Have you got more of the stained boards, put it down to the floor and a piece under the tread both arrows.


----------



## jaketrades (Mar 2, 2017)

Neal I’m not following your solution. 


Sent from my iPhone using Tapatalk


----------



## Nealtw (Jun 22, 2017)

The 1x6 under the railing, add another in line with that under that tread making the riser the same length as the ones above. 
Run another down to floor below the tread with the stain on the end.
It was just a thought.


----------



## mark sr (Jun 13, 2017)

You are better off with wood trim to hide the gap/joint! Joint compound will crack sooner or later in that type of application.


----------



## Gregsoldtruck79 (Dec 21, 2017)

Yep, the tread should have been longer, the bottom step nosing should have come out more. and the drywall under the bottom tread(the purple) should have been flush with the white DW board. I guess instead of a lot of tearing out and replacing wood treads/drywall pieces... you might do the trim like this....


----------



## jaketrades (Mar 2, 2017)

Gregsoldtruck79; said:


> Yep, the tread should have been longer, the bottom step nosing should have come out more. and the drywall under the bottom tread(the purple) should have been flush with the white DW board. I guess instead of a lot of tearing out and replacing wood treads/drywall pieces... you might do the trim like this....



Greg can you repost your solution pic? I’m finally getting around to tackling this.



Sent from my iPhone using Tapatalk


----------



## Gregsoldtruck79 (Dec 21, 2017)

............................................................


----------



## jaketrades (Mar 2, 2017)

Got the job done. Messed up a couple things but I’ll take it. I think I’m going to stain the outside corner to match the stairs. If it looks terrible i can always paint it.

Is it practice to continue running top trim and base moulding on the platform step? I took a picture of a smaller base moulding because i felt the base moulding i’ve been using elsewhere would dominate the bottom of the platform step. 5” vs ~4”. Or should I keep the base moulding consistent?

Also on the platform step, I left too big a gap because I was worried about wood expansion (read too deep into that one). The wall is also concave, leaving an even bigger gap. I’m going to cover the gap with moulding, but i’m not sure how to end the moulding. See pic.

Thanks


















Sent from my iPhone using Tapatalk


----------



## Nealtw (Jun 22, 2017)

Last question on molding to a return to the wall just before the corner or just turn the corner to where the routering starts and return it to the wall.

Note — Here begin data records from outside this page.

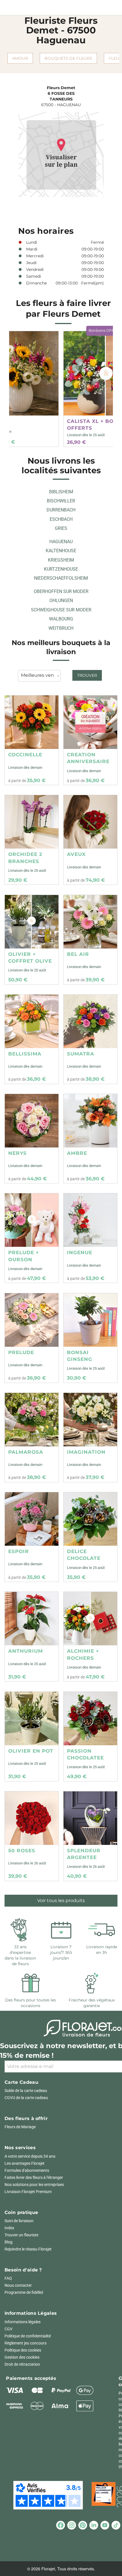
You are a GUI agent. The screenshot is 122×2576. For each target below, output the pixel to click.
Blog (8, 2242)
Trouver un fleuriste (21, 2235)
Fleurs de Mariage (20, 2127)
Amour (20, 58)
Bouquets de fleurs (68, 58)
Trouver (87, 675)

No point in figuring out others would do when you are far away from normal You have moved you post up because the landing isn't wide enough so now it is just a matter of what you can live with. There will always be some that say , that is just wrong.


----------



## jaketrades (Mar 2, 2017)

Nealtw; said:


> Last question on molding to a return to the wall just before the corner or just turn the corner to where the routering starts and return it to the wall.
> 
> 
> No point in figuring out others would do when you are far away from normal You have moved you post up because the landing isn't wide enough so now it is just a matter of what you can live with. There will always be some that say , that is just wrong.



Something like this? I like it.











Sent from my iPhone using Tapatalk


----------



## Gregsoldtruck79 (Dec 21, 2017)

..........................................


----------



## jaketrades (Mar 2, 2017)

Gregsoldtruck79; said:


> ..........................................




Thanks for the illustration. I probably asked you this before but how are you drawing the pics? Sketchup?




Sent from my iPhone using Tapatalk


----------



## Gregsoldtruck79 (Dec 21, 2017)

LOL JT, I wish. 

I tried the SketchUp 2016 free download and was not smart enough to get a rectangle drawn with it. So I have to use the really simple "Sketch'emup for Dummies 101". .....Microsoft Paint


----------